Say we're fitting an AR(2) model to some data, ie we're saying that we think that the data can be modeled as follows:

Xt = a1 Xt-1 + a2 Xt-2 + et

where {et} is a white noise process.

All ARMA models assume the {et} follow a white noise process and it is this assumption that we check when doing the diagnostics. We do this by calculating the residuals, which are the fitted values of the {et} for a particular model. For example, say we estimate a1 and a2 to be 0.3 and 0.1, then:

e^hat(t) = Xt - 0.3Xt-1 - 0.1Xt-2

We then check whether the e^hat(t) (the residuals) appear to be a white noise process. If not, then this suggests that we haven't got the structure of the model correct.

Hope this helps!

Andy
 
Hi Molly

Say we're fitting an AR(2) model to some data, ie we're saying that we think that the data can be modeled as follows:

Xt = a1 Xt-1 + a2 Xt-2 + et

where {et} is a white noise process.

All ARMA models assume the {et} follow a white noise process and it is this assumption that we check when doing the diagnostics. We do this by calculating the residuals, which are the fitted values of the {et} for a particular model. For example, say we estimate a1 and a2 to be 0.3 and 0.1, then:

e^hat(t) = Xt - 0.3Xt-1 - 0.1Xt-2

We then check whether the e^hat(t) (the residuals) appear to be a white noise process. If not, then this suggests that we haven't got the structure of the model correct.

Hope this helps!

Andy
Hi Andy,

that really does help so much thank you!

So we use the turning point test to check whether the residuals are white noise.
We can use the portmaneu test to do this too right? looking at April 2021, Question 9, although our actual model is ARMA(2,0) we have
m-(p+q)=3-(0+0) because we are testing for white noise so ARIMA(0,0).

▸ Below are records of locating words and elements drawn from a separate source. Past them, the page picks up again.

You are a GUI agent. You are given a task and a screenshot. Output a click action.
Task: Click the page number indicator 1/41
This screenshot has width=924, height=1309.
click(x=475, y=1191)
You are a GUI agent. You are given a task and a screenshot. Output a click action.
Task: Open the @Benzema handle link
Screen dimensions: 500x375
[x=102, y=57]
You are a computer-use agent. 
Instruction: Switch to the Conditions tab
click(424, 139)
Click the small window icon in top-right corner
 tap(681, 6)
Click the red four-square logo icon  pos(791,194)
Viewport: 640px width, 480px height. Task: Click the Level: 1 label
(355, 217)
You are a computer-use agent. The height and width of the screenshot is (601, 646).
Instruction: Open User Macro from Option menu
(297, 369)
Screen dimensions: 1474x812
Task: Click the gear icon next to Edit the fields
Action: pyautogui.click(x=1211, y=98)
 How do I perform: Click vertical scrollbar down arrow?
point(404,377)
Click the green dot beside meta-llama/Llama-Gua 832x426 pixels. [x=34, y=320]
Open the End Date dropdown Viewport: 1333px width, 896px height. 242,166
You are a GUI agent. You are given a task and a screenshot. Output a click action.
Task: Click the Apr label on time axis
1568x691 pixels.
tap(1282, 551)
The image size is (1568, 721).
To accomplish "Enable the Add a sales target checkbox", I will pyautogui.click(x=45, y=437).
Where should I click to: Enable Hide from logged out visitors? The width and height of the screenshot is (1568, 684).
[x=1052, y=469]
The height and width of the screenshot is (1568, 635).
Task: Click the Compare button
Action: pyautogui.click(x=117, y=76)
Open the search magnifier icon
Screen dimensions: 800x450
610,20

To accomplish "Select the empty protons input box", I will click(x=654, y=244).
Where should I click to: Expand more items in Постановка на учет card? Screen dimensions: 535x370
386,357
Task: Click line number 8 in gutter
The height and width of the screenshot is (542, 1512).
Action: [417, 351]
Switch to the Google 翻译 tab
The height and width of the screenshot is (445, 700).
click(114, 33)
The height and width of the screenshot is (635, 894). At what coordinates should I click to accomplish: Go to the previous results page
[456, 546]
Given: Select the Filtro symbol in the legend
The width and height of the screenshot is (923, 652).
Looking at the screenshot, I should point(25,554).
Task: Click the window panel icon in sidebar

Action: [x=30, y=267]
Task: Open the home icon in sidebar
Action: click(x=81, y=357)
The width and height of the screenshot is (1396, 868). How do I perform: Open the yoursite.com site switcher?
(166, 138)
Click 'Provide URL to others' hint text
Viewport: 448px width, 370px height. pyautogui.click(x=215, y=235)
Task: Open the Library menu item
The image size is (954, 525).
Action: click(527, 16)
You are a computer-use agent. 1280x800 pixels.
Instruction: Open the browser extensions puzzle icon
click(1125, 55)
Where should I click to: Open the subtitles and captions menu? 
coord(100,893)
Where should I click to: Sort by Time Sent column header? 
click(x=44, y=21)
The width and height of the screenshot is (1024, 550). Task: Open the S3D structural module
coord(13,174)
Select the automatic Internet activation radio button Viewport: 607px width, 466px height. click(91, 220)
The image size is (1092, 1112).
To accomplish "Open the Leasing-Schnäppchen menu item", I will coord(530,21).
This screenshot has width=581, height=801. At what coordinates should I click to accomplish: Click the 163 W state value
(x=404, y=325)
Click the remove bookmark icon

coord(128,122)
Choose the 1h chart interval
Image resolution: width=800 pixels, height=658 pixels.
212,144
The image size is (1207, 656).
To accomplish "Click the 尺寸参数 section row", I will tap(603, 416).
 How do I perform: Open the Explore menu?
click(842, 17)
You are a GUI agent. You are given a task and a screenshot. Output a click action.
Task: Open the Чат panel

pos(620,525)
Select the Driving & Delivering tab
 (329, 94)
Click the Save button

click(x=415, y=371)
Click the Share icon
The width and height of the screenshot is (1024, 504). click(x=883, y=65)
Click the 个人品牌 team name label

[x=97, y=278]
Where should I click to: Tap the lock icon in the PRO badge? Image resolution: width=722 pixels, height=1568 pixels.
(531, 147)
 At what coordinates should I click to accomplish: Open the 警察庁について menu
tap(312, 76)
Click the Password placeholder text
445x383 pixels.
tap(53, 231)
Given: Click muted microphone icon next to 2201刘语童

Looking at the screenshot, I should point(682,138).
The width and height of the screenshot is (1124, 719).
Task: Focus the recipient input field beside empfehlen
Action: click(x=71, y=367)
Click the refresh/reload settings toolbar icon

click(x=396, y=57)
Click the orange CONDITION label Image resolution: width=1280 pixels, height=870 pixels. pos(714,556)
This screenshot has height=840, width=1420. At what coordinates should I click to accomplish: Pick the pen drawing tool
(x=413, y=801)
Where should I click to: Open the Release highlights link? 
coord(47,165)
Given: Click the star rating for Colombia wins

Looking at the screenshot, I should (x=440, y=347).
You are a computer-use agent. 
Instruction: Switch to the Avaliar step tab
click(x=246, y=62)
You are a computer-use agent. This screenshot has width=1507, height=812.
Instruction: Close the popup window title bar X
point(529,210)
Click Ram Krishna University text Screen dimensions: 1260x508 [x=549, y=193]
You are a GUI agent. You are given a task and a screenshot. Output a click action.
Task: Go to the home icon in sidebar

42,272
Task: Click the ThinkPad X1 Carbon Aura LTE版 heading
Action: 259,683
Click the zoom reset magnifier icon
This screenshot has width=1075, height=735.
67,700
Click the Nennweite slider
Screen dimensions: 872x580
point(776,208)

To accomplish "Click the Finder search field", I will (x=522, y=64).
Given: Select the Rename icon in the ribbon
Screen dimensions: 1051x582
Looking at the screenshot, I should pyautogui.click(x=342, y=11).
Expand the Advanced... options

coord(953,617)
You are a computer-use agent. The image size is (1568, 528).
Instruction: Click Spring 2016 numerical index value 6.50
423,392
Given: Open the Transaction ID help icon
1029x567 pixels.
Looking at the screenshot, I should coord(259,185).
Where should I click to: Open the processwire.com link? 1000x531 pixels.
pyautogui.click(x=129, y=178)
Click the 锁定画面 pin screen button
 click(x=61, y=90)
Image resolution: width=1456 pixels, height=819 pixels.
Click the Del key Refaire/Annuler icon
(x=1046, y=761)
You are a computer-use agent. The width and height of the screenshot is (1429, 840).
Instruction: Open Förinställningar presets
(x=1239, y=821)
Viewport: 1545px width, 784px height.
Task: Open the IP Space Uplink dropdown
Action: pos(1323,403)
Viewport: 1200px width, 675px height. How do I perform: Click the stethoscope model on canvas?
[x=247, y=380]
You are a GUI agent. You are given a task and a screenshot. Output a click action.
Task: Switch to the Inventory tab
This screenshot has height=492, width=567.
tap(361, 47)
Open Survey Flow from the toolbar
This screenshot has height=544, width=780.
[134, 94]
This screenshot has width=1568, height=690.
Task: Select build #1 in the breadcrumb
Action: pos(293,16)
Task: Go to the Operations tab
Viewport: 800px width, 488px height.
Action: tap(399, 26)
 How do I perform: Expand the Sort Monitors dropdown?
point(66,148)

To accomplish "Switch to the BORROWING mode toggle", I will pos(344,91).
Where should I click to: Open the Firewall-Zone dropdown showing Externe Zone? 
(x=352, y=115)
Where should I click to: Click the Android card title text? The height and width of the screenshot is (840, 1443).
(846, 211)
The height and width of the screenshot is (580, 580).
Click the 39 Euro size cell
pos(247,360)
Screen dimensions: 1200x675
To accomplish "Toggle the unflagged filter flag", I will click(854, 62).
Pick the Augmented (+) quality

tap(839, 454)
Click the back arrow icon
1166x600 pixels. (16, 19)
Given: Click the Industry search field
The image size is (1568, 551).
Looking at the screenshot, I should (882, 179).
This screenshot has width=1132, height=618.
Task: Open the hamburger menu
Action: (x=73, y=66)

So will this always be the case? should we always omit to ar part for this question? or is this test completely different, is this test for whether the process as a whole is white noise, where the turning points test is concerned only with whether the residuals are white noise?

Thanks so much
 
Hi Molly

That's right, the portmanteau test is also used to investigate whether the residuals appear to form a sample from a white noise process. When we do a portmanteau test we consider the magnitude of the sample autocorrelations. We have to choose how many autocorrelations (lags) to consider and this factors into the degrees of freedom for the relevant chi-squared distribution.

The degrees of freedom are m - (p+q) as you say, where m is the number of lags and p and q are the orders of the fitted model. So, if we have ARMA(2,0) then p + q = 2 and if m were 3 we would have 3 - (2) = 1. If we had fitted an ARMA(1,1) then p + q = 2 again etc.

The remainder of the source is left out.